Il vicolo cieco di Meloni e la necessità della ratifica del Mes

La posizione politica del governo Meloni sembra trovare un duro muro di fronte alla questione della ratifica del nuovo trattato del Fondo salva stati (Mes). L’obiettivo della presidente del Consiglio, di utilizzare la ratifica come leva per negoziare altre questioni, come la riforma del Patto di stabilità, è stato respinto sia all’Eurogruppo sia all’Ecofin. La prospettiva del veto sembra aver infastidito molti paesi che hanno già ratificato il trattato, riducendo le possibilità di successo di questa strategia.

La figura del direttore esecutivo del Mes, Pierre Gramegna, è emersa come possibile intermediario, proponendo una “revisione” degli strumenti previsti dal nuovo trattato. Tuttavia, questa offerta non sembra avvicinarsi alla proposta di Meloni di trasformare il Mes in un fondo sovrano europeo che finanzi investimenti e politiche industriali nazionali.

In questo quadro, la figura del ministro dell’Economia Giancarlo Giorgetti appare in una posizione di stallo. La “revisione” proposta da Gramegna è vista più come una possibilità di uscita di scena senza perdere la faccia, piuttosto che una reale soluzione al problema.

Dal punto di vista domestico, la situazione è altrettanto intricata. Nonostante le dichiarazioni di Giorgetti sulle difficoltà del Parlamento italiano a ratificare il trattato, sembra che i numeri per la ratifica ci siano. La resistenza alla ratifica non sembra provenire dal Parlamento nel suo complesso, ma piuttosto dalla maggioranza di governo.

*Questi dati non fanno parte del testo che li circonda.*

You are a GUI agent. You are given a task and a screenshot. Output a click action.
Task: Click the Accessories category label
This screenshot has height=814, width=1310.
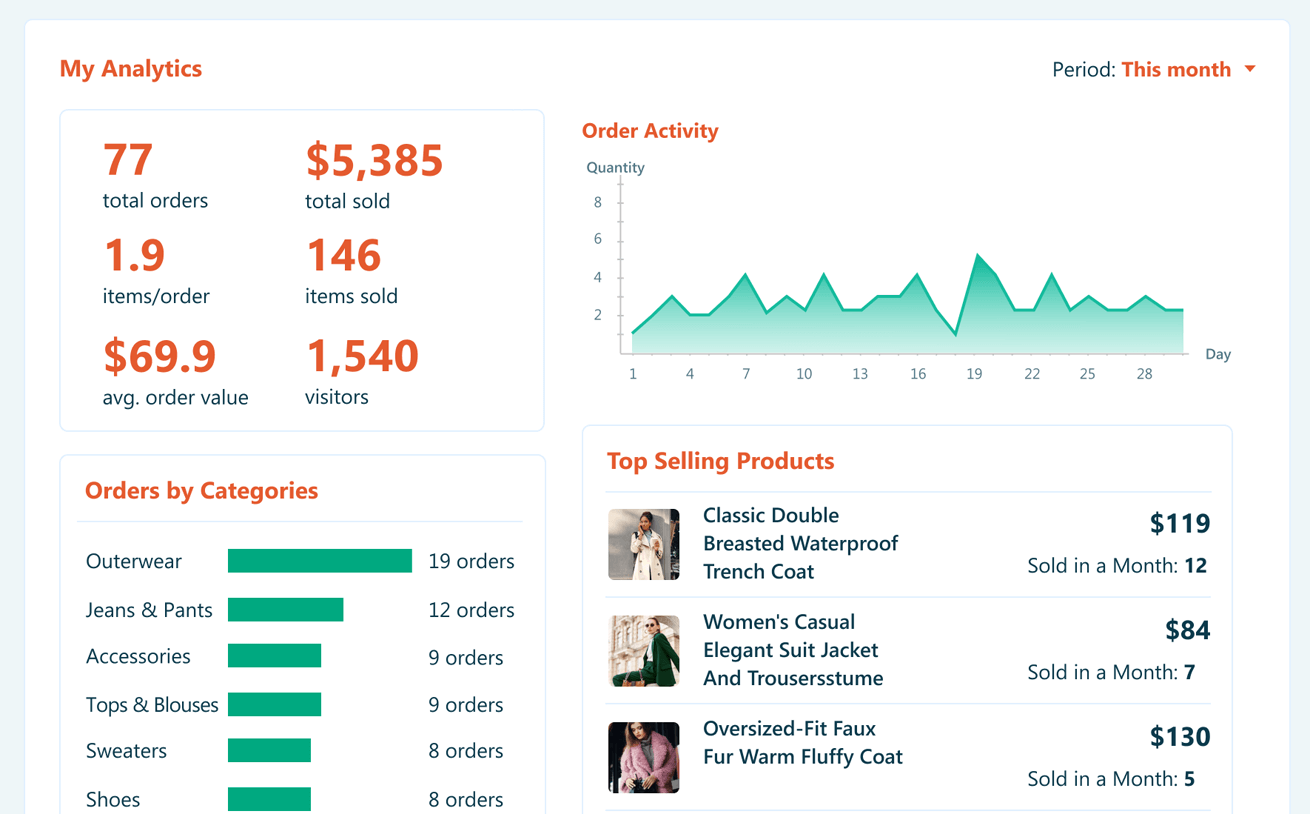pos(138,657)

La necessità di ratificare la riforma del nuovo trattato viene ulteriormente sottolineata dal Rapporto annuale del Mes. L’innovazione chiave è l’introduzione del cosiddetto backstop, un sostegno di emergenza al Fondo di risoluzione unico per la gestione delle crisi bancarie, uno strumento che l’Italia ha richiesto e sollecitato.

Il rapporto evidenzia anche la necessità di continuare a lavorare all’unione bancaria e l’importanza di una risposta comune alle crisi bancarie. L’avvicinarsi di una scadenza tecnica nel 2023 aggiunge un’ulteriore pressione per la ratifica. Se l’Italia non ratifica la riforma del trattato, il nuovo meccanismo di mutualizzazione dei rischi, il backstop comune, non può partire.

La posizione di Meloni sembra quindi sempre più difficile da sostenere. Mentre la necessità di una ratifica del Mes è chiara, sia a livello europeo che domestico, la resistenza all’interno della sua maggioranza di governo pone il presidente del Consiglio in una posizione sempre più complessa. Meloni deve ora trovare un modo per far accettare la ratifica alla sua maggioranza, altrimenti rischia di isolare ulteriormente l’Italia sul palcoscenico europeo.